What is being asked. Say how many lines in the following entries include "Switch", and add nothing else.

Information.
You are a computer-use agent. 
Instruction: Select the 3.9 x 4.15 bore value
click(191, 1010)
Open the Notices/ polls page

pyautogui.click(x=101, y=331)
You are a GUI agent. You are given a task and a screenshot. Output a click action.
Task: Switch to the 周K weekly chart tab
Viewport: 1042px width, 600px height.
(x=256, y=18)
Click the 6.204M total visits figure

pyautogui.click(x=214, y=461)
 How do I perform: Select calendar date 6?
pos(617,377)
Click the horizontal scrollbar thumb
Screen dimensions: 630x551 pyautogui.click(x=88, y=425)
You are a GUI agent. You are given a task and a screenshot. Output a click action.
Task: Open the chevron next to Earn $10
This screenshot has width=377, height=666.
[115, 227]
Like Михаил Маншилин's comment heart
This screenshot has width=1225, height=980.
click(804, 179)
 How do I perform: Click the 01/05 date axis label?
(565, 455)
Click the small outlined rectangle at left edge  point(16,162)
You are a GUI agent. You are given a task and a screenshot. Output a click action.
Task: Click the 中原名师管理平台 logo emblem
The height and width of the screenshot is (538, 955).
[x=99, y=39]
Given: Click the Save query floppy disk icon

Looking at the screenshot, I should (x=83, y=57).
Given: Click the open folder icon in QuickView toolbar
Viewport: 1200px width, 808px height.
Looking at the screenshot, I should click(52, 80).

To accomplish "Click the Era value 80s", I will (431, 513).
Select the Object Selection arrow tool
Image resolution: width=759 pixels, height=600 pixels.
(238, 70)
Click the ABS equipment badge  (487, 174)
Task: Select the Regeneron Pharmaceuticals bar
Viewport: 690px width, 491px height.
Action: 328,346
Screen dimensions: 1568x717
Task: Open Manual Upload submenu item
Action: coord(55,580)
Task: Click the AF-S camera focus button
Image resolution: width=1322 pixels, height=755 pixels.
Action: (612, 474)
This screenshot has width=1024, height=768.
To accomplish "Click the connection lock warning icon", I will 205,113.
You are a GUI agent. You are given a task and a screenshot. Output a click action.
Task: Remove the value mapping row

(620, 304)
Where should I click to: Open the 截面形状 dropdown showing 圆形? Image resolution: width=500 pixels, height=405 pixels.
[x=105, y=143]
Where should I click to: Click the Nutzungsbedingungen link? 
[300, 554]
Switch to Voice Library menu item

Output for this task. 2